Sunday, March 15, 2009

Physics: A Liberal Art?

When I first took physics, as a high-school senior toward the end of Jimmy Carter's presidency, I was part of a select minority. As near as I can make it, in any given year only a few percent of the students in my Los Angeles high school studied the subject. My school had but one physics teacher, even though roughly 3,000 students set foot in the place on any given day - an enrollment far greater than that of my eventual grad school, Caltech, with its four-dozen-plus physics professors!

Fast-forward to 2009. Now I teach in a school with about 1,100 students, and there are three full-time physics teachers on staff. Something like 90 percent of the students at Winchester High take physics, and many of the others take a physical-science course that gives them an overview of Newtonian mechanics.

In fact, a recent study estimated that one million high-school students were on track to take physics in the United States annually (as of the 2005-06 school year). Meanwhile, physics enrollments have exploded across college campuses nationwide. What's going on?

"Well, in order to compete economically, our nation needs many more scientists and engineers; so schools and colleges are adapting in order to meet that need."

That's what I would've thought a few years back. However, according to Jack Hehn and Michael Neuschatz, "Much of the increase comes from nontraditional courses geared toward students not headed for careers in science and technology" (Physics Today, February 2006). Conceptual Physics; Physics for Poets; Physics for Liberal Arts - the list of concepts and course titles highlights this trend. Physics isn't just for scientists anymore.

Of course, the same can - and should - be said about chemistry, biology, and many other scientific subjects. But if there's one science class that people my age and above almost always say they hated, it's physics. Why? In the Cold-War, Space-Race world that baby boomers grew up in, physics was the "weed-out" course, a curricular boot camp designed to separate those who might have the technical chops to send men to Mars from the rest of humanity. (It also effectively excluded women and people of color, regardless of their potential: take a look at the mug shots of the aforementioned Caltech physics faculty to see the era's demographic echoes.)

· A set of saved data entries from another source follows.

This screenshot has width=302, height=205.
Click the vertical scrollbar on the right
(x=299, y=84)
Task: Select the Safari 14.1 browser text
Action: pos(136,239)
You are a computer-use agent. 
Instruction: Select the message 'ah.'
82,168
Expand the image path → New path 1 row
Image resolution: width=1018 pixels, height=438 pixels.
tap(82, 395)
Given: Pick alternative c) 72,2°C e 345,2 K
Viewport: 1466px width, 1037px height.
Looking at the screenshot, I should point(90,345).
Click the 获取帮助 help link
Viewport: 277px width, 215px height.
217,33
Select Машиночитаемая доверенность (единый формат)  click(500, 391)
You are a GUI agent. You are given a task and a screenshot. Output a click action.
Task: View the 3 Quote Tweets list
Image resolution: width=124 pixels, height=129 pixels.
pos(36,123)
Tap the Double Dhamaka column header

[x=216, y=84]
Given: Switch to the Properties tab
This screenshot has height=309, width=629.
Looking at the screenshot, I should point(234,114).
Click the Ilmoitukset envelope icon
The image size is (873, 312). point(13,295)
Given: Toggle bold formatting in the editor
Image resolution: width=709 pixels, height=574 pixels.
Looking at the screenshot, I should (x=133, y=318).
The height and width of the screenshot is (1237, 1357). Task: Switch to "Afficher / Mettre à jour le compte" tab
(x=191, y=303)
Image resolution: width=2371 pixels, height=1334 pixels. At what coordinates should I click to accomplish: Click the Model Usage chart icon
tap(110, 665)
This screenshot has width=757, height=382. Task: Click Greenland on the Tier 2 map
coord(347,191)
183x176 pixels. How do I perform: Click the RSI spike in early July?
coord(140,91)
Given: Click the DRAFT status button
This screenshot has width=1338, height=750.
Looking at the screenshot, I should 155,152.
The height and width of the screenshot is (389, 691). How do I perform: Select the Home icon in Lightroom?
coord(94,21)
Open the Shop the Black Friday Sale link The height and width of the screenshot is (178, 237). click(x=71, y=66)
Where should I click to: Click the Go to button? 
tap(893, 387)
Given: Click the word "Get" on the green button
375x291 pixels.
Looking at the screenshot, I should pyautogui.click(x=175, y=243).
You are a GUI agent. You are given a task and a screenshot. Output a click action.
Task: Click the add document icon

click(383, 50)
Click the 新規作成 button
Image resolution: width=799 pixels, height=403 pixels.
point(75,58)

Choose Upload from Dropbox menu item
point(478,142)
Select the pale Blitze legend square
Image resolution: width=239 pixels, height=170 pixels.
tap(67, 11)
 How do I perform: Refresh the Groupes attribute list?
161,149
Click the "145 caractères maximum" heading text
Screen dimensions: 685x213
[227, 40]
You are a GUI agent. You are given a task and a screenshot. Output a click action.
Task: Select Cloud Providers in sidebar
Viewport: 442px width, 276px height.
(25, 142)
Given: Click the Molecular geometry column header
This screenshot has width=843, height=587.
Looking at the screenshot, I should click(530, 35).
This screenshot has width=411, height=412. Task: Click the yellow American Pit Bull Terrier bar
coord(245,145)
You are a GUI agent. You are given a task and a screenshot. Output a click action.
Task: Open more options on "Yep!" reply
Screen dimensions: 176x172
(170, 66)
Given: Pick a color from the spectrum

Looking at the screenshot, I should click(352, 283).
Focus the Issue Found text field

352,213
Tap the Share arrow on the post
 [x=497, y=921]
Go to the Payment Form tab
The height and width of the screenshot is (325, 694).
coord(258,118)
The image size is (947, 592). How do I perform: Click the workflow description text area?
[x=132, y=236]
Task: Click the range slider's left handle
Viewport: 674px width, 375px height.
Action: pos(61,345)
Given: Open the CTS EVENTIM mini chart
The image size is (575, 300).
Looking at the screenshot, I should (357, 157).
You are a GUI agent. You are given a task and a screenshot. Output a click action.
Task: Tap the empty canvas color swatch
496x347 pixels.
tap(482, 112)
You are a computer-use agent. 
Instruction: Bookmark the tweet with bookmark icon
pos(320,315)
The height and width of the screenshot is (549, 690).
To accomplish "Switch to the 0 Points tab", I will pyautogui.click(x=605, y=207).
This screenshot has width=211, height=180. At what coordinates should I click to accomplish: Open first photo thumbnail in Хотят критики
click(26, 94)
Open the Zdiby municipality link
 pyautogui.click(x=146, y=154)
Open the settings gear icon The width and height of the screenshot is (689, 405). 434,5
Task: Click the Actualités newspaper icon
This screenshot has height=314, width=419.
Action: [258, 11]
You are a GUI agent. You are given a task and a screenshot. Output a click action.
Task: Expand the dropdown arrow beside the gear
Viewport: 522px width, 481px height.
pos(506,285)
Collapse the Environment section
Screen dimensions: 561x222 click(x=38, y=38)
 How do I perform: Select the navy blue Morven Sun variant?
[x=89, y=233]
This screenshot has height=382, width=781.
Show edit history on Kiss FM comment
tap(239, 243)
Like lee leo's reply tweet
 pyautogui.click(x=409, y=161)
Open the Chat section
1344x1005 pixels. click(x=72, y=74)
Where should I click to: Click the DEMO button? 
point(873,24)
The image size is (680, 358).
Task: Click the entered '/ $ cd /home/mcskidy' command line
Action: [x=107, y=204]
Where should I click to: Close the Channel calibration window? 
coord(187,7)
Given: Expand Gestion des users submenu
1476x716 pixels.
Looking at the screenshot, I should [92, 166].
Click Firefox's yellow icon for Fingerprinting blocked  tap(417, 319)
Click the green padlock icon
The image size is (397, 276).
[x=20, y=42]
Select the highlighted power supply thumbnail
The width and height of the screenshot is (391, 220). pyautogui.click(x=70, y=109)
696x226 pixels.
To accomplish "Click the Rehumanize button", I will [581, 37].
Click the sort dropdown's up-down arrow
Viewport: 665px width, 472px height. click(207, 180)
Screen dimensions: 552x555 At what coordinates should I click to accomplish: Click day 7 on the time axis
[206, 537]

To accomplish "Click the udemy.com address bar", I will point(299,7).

This is a tragedy. Not only because it compromises our nation's economic competitiveness (our graduate schools are full of foreign-born students who earn their Ph.D.'s at U.S. taxpayer expense and then go on to found dynamic companies, often on our shores but increasingly back home), but also because it is our birthright to know how science has transformed our lives, our culture, our language, even our dreams. If no one's education is complete without the Gettysburg Address; without King Lear; without "I Have a Dream"; without Catcher in the Rye; it likewise is incomplete without:

- bookbinder Michael Faraday, a self-taught physicist, discovering the basis for generating electrical power;

- Galileo Galilei finding, in the phases of Venus, convincing evidence for a Sun-centered cosmos;

- Francis Crick, Rosalind Franklin, James Watson, and Maurice Wilkins elucidating the structure of DNA;

- and Albert Einstein warning Franklin D. Roosevelt of the possibility that Germany might develop and deploy what we now call the atom bomb.

Most of all, no one's education is complete without first-person, hands-on experiences that allow one to rediscover how falling bodies accelerate, how electric charges can be separated and put to work, how the chemical makeup of distant stars (and now, their planets) can be read with telescopes and prisms - and, most of all, how the language of mathematics eerily imitates the behavior of the physical world. Not only has our very planet been transformed by the power, for good and ill, that physics has given us; our culture, too, has been transformed by this power. And making first-person contact with the very human source of this power is everyone's birthright.

P.S. History buffs, take note: The Truman Archives contain PDF versions of many documents, starting with Einstein's letter, that trace the development and deployment of the atom bomb.